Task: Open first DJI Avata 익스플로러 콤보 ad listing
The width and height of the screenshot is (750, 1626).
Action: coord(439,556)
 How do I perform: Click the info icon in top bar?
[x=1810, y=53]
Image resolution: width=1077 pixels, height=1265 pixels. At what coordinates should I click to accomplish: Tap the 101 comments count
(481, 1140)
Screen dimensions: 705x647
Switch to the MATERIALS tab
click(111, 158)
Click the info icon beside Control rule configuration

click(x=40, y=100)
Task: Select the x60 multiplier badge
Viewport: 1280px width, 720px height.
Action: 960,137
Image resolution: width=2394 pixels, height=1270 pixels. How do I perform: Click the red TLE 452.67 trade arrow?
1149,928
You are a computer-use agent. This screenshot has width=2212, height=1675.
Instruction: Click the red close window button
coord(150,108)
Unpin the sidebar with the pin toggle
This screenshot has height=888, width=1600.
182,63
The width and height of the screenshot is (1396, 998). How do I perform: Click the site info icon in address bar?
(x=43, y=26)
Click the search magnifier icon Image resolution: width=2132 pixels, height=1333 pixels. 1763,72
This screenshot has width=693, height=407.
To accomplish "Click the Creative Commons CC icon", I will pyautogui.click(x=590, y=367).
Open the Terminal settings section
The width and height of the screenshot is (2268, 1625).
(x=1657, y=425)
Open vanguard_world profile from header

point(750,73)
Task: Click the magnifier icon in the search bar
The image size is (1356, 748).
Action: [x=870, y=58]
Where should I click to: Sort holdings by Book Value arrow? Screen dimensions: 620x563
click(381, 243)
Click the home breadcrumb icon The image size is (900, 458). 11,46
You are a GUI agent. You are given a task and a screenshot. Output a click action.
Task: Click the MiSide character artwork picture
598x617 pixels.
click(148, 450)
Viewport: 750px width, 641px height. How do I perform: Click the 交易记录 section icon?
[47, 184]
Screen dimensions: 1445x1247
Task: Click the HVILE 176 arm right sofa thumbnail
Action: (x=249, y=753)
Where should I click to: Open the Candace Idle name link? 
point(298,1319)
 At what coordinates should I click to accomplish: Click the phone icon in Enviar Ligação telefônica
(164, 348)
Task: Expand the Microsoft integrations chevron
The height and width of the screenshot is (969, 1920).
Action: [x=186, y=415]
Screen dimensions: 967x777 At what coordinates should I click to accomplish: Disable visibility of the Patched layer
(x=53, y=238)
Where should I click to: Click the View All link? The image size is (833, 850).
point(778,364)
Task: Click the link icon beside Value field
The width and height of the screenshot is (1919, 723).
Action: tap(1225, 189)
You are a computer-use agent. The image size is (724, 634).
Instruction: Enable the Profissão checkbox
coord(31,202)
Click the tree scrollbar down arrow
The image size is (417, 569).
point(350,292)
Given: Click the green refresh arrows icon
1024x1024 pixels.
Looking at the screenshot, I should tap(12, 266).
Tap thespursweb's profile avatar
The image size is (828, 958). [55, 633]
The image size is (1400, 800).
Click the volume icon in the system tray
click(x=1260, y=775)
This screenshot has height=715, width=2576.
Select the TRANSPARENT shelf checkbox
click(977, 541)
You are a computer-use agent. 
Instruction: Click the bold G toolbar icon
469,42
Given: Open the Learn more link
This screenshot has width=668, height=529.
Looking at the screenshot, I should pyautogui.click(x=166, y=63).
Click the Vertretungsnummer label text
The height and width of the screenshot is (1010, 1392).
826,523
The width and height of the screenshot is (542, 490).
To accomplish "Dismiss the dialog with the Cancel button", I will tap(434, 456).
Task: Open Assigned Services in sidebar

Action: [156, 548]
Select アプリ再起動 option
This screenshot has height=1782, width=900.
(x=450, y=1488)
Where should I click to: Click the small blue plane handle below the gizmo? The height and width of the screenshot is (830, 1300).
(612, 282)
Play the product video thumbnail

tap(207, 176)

• • • • • • •

- _SET PROBLEM_:
Copy every line of the listing above word for word, without changing anything.

- _COMPLETE OUTPUT_:
Task: Open first DJI Avata 익스플로러 콤보 ad listing
The width and height of the screenshot is (750, 1626).
Action: coord(439,556)
 How do I perform: Click the info icon in top bar?
[x=1810, y=53]
Image resolution: width=1077 pixels, height=1265 pixels. At what coordinates should I click to accomplish: Tap the 101 comments count
(481, 1140)
Screen dimensions: 705x647
Switch to the MATERIALS tab
click(111, 158)
Click the info icon beside Control rule configuration

click(x=40, y=100)
Task: Select the x60 multiplier badge
Viewport: 1280px width, 720px height.
Action: 960,137
Image resolution: width=2394 pixels, height=1270 pixels. How do I perform: Click the red TLE 452.67 trade arrow?
1149,928
You are a computer-use agent. This screenshot has width=2212, height=1675.
Instruction: Click the red close window button
coord(150,108)
Unpin the sidebar with the pin toggle
This screenshot has height=888, width=1600.
182,63
The width and height of the screenshot is (1396, 998). How do I perform: Click the site info icon in address bar?
(x=43, y=26)
Click the search magnifier icon Image resolution: width=2132 pixels, height=1333 pixels. 1763,72
This screenshot has width=693, height=407.
To accomplish "Click the Creative Commons CC icon", I will pyautogui.click(x=590, y=367).
Open the Terminal settings section
The width and height of the screenshot is (2268, 1625).
(x=1657, y=425)
Open vanguard_world profile from header

point(750,73)
Task: Click the magnifier icon in the search bar
The image size is (1356, 748).
Action: [x=870, y=58]
Where should I click to: Sort holdings by Book Value arrow? Screen dimensions: 620x563
click(381, 243)
Click the home breadcrumb icon The image size is (900, 458). 11,46
You are a GUI agent. You are given a task and a screenshot. Output a click action.
Task: Click the MiSide character artwork picture
598x617 pixels.
click(148, 450)
Viewport: 750px width, 641px height. How do I perform: Click the 交易记录 section icon?
[47, 184]
Screen dimensions: 1445x1247
Task: Click the HVILE 176 arm right sofa thumbnail
Action: (x=249, y=753)
Where should I click to: Open the Candace Idle name link? 
point(298,1319)
 At what coordinates should I click to accomplish: Click the phone icon in Enviar Ligação telefônica
(164, 348)
Task: Expand the Microsoft integrations chevron
The height and width of the screenshot is (969, 1920).
Action: [x=186, y=415]
Screen dimensions: 967x777 At what coordinates should I click to accomplish: Disable visibility of the Patched layer
(x=53, y=238)
Where should I click to: Click the View All link? The image size is (833, 850).
point(778,364)
Task: Click the link icon beside Value field
The width and height of the screenshot is (1919, 723).
Action: tap(1225, 189)
You are a computer-use agent. The image size is (724, 634).
Instruction: Enable the Profissão checkbox
coord(31,202)
Click the tree scrollbar down arrow
The image size is (417, 569).
point(350,292)
Given: Click the green refresh arrows icon
1024x1024 pixels.
Looking at the screenshot, I should tap(12, 266).
Tap thespursweb's profile avatar
The image size is (828, 958). [55, 633]
The image size is (1400, 800).
Click the volume icon in the system tray
click(x=1260, y=775)
This screenshot has height=715, width=2576.
Select the TRANSPARENT shelf checkbox
click(977, 541)
You are a computer-use agent. 
Instruction: Click the bold G toolbar icon
469,42
Given: Open the Learn more link
This screenshot has width=668, height=529.
Looking at the screenshot, I should pyautogui.click(x=166, y=63).
Click the Vertretungsnummer label text
The height and width of the screenshot is (1010, 1392).
826,523
The width and height of the screenshot is (542, 490).
To accomplish "Dismiss the dialog with the Cancel button", I will tap(434, 456).
Task: Open Assigned Services in sidebar

Action: [156, 548]
Select アプリ再起動 option
This screenshot has height=1782, width=900.
(x=450, y=1488)
Where should I click to: Click the small blue plane handle below the gizmo? The height and width of the screenshot is (830, 1300).
(612, 282)
Play the product video thumbnail

tap(207, 176)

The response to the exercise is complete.